AFTER eighteen months of suspension, the government has finally restored high speed mobile internet services in Jammu and Kashmir. This was announced by the principal secretary to J&K Government Rohit Kansal on February 5. Though people are happy that the 4G is back, nothing can detract from a deep sense of grievance that it took the administration 550 days to restore it. This is why that much more than the celebration, it was the latter sentiment that found vent on social media. And that too not only in Kashmir but also outside the region with many celebrities noting this fact in their tweets.
All these months, the government kept denying the high speed internet on the specious ground that doing so was a security risk. This despite the fact that the ground situation in the Valley has remained calm over the past one and a half year. So, no matter what the government said, its security argument to keep 4G internet suspended didn’t hold water. Truth was the Valley did not witness a protest or a stone-throwing incident in a long time.
The restoration followed weeks after Private Schools Association of Jammu and Kashmir filed a petition in the Supreme Court seeking restoration of high speed mobile Internet. The Association had pleaded that the children of J&K have already lost two academic years as it was “impossible to conduct online classes using video-conferencing tools such as Zoom or WebEx at 2G mobile Internet speed”. The Association had also highlighted the prolonged closures of schools after August 5, 2019 and then on account of COVID-19 pandemic.
This is true, the students of J&K were the worst victims of the lack of 4G. For almost two academic sessions they were unable to study and largely because of the ban on high speed mobile internet.
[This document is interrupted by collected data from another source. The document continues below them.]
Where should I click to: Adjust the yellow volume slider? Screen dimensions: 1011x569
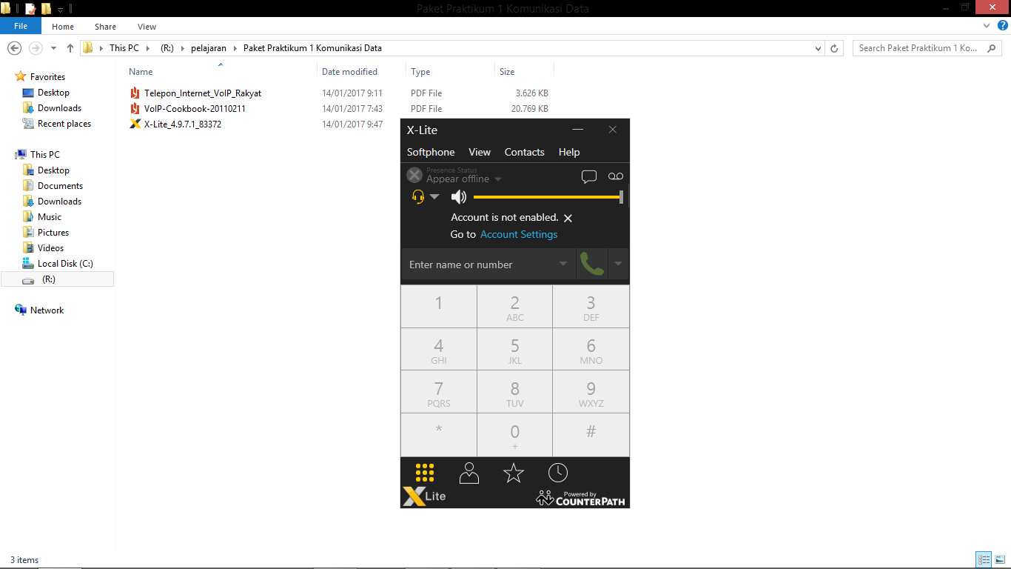click(548, 196)
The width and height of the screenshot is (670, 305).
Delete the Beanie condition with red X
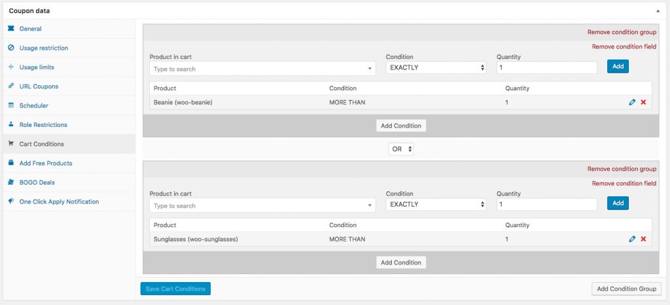(643, 103)
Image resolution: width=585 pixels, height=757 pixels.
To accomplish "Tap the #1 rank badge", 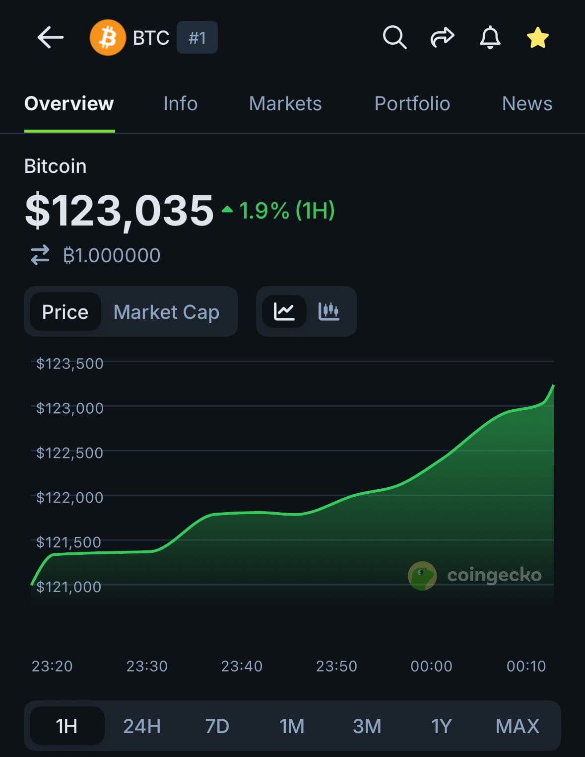I will pos(197,37).
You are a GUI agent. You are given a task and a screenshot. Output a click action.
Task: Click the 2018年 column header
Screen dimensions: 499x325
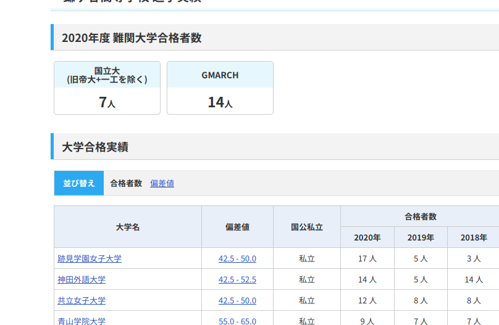coord(474,237)
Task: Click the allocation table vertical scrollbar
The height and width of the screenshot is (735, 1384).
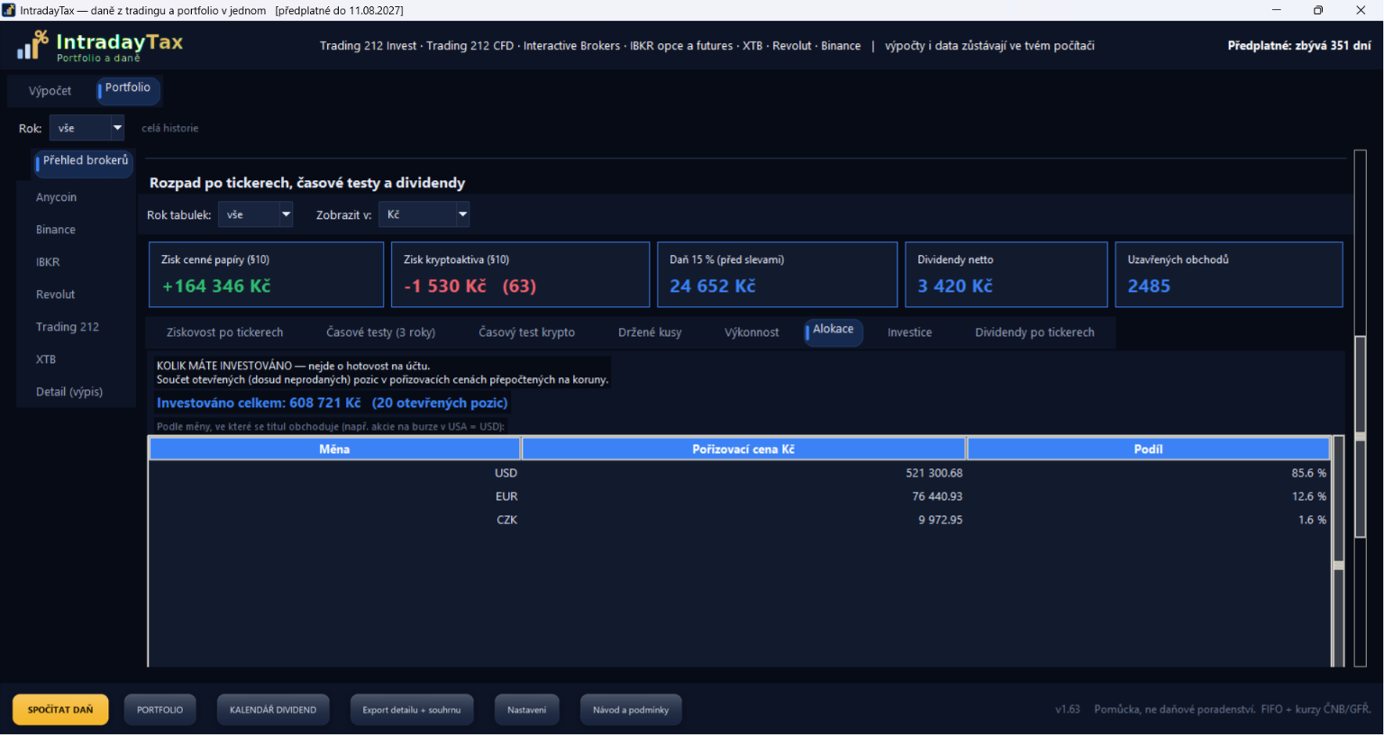Action: (x=1339, y=550)
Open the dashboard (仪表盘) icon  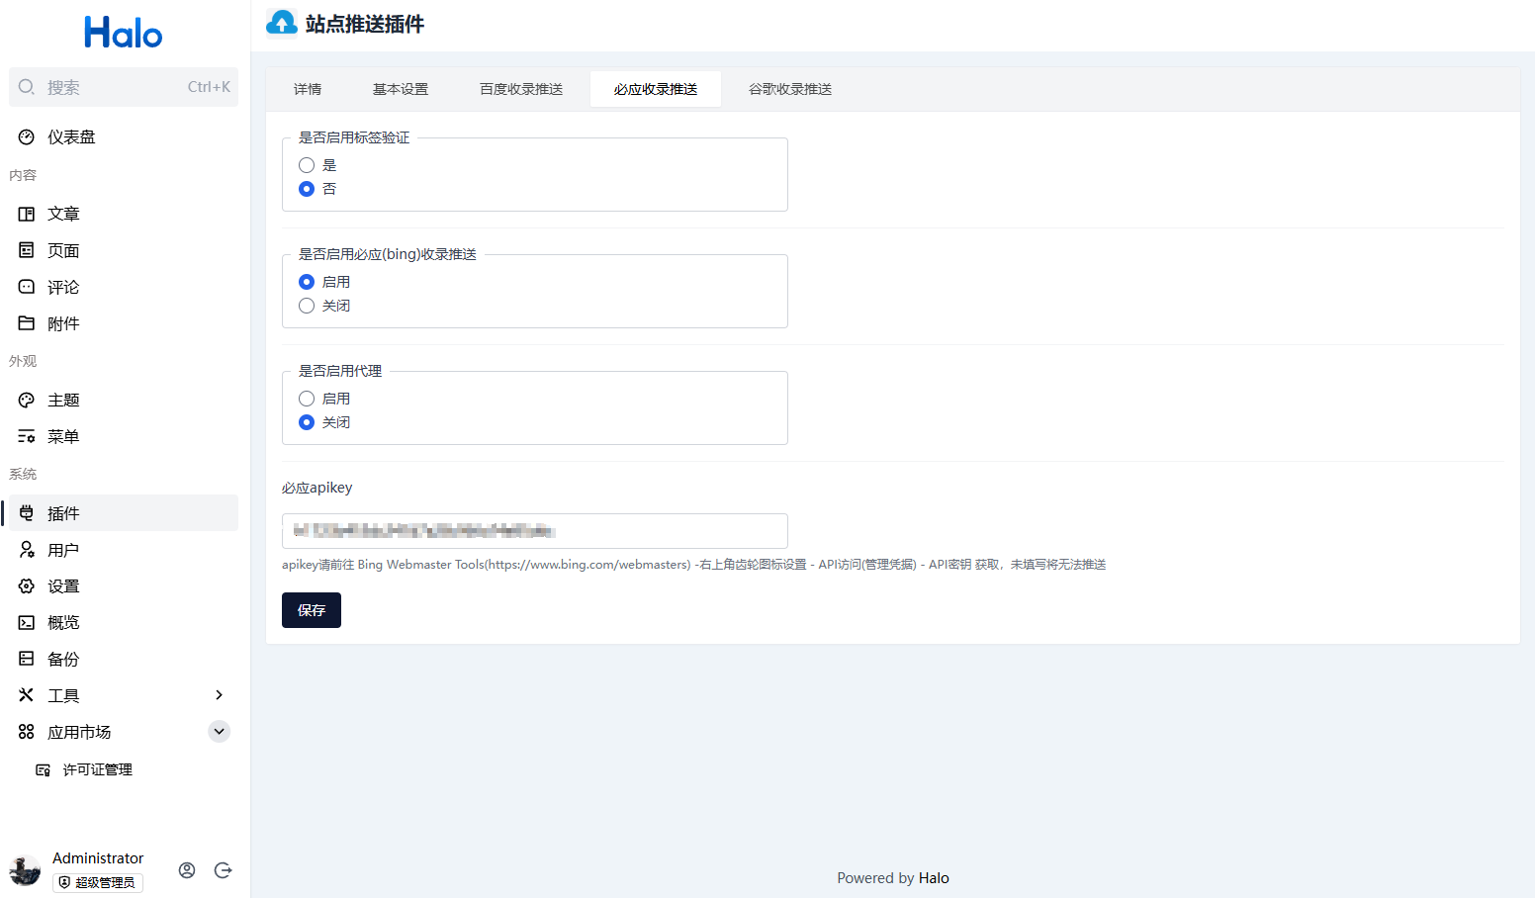tap(27, 137)
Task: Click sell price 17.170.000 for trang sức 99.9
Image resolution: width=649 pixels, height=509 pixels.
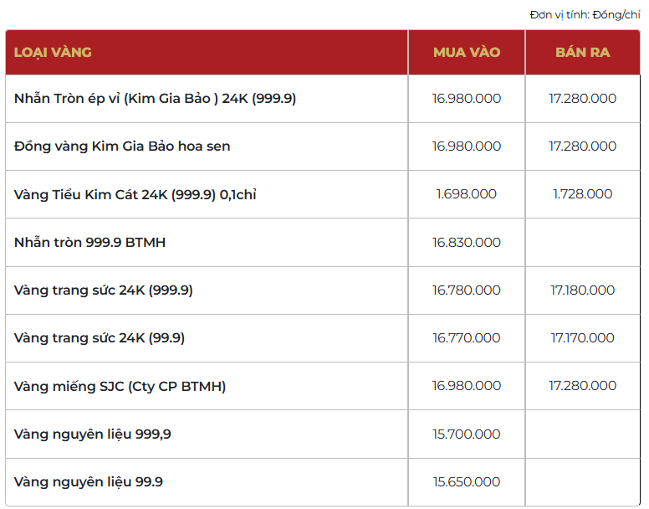Action: [x=582, y=338]
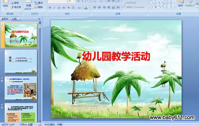Select the rectangle shape in drawing gallery
Viewport: 199px width, 126px height.
click(152, 3)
The poor students suffered the most as unlike the children from well-off households, they couldn’t afford fixed line internet. This, in a sense, created a ‘haves and have nots’ divide in education, perpetrated by the government itself. Thousands of poor students have thus been left behind. They couldn’t adequately participate in the online teaching by their schools. Their ability to compete with the students who could attend online tutorials by virtue of having fixed line internet has thus become moot. It should take the poor students some time to catch up.
However, as Omar Abdullah has said, the restoration of 4G internet is better late than never. A high speed mobile internet will be a bone for not only the education but also for the businesses as whole.